_Problem statement_. Would you copy each line of the data below that has "FRIDAY"?
** Opening Dataset records block **
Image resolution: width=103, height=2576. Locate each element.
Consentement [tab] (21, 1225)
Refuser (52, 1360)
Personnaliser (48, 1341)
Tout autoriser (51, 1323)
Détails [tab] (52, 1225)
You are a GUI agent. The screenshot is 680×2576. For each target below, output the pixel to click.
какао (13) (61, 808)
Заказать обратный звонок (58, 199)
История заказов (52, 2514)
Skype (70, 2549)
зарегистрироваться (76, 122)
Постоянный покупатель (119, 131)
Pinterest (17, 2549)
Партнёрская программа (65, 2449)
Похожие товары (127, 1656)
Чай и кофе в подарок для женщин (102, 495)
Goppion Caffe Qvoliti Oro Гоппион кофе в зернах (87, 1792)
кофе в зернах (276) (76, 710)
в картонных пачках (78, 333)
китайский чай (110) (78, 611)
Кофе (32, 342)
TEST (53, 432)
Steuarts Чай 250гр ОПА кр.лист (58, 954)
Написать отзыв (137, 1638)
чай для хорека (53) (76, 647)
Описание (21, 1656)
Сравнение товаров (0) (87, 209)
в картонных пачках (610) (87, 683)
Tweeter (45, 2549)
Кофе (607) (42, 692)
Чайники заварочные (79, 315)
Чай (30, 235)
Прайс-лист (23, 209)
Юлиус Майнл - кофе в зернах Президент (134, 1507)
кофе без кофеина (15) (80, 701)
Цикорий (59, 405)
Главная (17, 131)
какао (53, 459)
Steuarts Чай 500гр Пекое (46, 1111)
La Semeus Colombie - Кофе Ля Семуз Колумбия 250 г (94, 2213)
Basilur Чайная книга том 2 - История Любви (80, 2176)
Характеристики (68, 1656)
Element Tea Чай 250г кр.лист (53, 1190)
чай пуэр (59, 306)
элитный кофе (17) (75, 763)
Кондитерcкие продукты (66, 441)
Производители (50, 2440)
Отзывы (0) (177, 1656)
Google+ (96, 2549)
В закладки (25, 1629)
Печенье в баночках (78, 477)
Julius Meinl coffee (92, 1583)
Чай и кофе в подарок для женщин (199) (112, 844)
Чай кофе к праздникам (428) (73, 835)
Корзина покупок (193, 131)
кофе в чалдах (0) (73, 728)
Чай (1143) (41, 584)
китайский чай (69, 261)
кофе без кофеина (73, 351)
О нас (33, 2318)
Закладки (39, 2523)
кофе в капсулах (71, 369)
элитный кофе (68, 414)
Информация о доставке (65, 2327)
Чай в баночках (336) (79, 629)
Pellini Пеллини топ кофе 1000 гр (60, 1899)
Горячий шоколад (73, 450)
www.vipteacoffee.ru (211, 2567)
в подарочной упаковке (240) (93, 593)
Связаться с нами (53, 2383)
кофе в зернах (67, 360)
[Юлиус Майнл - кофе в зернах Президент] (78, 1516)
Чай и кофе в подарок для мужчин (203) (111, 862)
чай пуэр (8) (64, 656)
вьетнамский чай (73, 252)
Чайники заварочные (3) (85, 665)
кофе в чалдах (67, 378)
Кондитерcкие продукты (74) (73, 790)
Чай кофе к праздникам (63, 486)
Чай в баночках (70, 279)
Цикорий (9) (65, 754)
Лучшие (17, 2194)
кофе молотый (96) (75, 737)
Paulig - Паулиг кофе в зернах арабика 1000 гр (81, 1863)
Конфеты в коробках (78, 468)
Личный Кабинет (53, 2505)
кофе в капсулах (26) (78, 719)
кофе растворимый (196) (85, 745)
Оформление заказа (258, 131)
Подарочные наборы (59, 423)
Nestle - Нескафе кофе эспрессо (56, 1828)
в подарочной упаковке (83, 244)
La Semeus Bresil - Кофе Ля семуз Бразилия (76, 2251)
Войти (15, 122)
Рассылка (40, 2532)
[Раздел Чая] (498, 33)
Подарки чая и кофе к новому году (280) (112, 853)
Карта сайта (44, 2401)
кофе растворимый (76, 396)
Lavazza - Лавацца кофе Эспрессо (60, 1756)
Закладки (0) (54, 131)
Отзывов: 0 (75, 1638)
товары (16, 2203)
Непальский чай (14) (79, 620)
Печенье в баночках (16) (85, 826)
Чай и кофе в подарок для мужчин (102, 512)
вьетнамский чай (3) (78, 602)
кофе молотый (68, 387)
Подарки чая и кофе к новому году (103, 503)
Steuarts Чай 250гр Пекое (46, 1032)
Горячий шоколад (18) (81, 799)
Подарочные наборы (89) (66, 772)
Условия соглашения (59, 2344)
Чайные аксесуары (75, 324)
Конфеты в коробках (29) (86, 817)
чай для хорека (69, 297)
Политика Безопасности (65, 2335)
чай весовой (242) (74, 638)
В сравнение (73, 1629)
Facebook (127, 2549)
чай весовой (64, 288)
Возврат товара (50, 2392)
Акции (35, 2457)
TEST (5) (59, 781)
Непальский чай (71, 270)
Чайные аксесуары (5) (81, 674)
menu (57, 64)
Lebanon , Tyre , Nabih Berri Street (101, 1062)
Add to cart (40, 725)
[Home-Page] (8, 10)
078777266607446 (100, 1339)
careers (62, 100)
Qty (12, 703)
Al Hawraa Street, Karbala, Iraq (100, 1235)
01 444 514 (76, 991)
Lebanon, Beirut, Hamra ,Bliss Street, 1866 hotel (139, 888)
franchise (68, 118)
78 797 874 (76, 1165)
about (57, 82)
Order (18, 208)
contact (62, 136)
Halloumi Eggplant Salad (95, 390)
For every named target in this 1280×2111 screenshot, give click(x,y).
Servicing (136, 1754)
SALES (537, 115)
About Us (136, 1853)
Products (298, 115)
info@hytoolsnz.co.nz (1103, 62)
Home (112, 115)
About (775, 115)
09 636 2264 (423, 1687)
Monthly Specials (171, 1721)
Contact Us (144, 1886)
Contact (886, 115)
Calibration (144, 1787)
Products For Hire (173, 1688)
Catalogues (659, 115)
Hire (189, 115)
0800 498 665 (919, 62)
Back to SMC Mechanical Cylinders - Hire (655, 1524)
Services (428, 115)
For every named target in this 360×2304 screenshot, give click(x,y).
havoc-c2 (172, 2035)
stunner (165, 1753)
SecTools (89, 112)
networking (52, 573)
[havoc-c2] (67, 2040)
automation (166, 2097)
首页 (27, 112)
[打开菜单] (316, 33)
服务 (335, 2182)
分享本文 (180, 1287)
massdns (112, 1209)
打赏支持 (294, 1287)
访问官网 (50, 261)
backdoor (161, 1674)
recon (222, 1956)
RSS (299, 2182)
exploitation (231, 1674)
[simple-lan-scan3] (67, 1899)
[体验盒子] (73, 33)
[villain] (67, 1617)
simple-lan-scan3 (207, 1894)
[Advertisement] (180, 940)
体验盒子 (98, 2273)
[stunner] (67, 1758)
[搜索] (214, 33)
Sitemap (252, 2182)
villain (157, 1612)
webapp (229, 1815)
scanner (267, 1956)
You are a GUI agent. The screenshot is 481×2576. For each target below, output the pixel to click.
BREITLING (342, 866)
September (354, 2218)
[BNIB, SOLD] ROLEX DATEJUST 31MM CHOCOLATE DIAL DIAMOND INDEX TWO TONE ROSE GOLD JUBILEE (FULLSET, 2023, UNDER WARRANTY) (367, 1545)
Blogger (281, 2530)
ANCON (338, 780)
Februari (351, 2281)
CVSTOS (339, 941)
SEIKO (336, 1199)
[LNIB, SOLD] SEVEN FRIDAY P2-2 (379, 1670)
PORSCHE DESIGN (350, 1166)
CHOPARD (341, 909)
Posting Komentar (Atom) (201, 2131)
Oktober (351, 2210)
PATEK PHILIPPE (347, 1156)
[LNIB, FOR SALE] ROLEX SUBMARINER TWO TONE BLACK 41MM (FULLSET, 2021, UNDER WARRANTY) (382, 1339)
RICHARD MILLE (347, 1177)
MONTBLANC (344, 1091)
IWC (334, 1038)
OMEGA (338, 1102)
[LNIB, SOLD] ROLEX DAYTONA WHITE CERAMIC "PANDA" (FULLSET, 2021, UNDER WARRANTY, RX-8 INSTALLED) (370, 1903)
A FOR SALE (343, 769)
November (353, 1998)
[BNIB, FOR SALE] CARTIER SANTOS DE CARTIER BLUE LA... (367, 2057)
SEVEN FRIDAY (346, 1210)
** Closing Dataset records block **
_Task solution_.
[LNIB, SOLD] SEVEN FRIDAY P2-2 (379, 1670)
SEVEN FRIDAY (346, 1210)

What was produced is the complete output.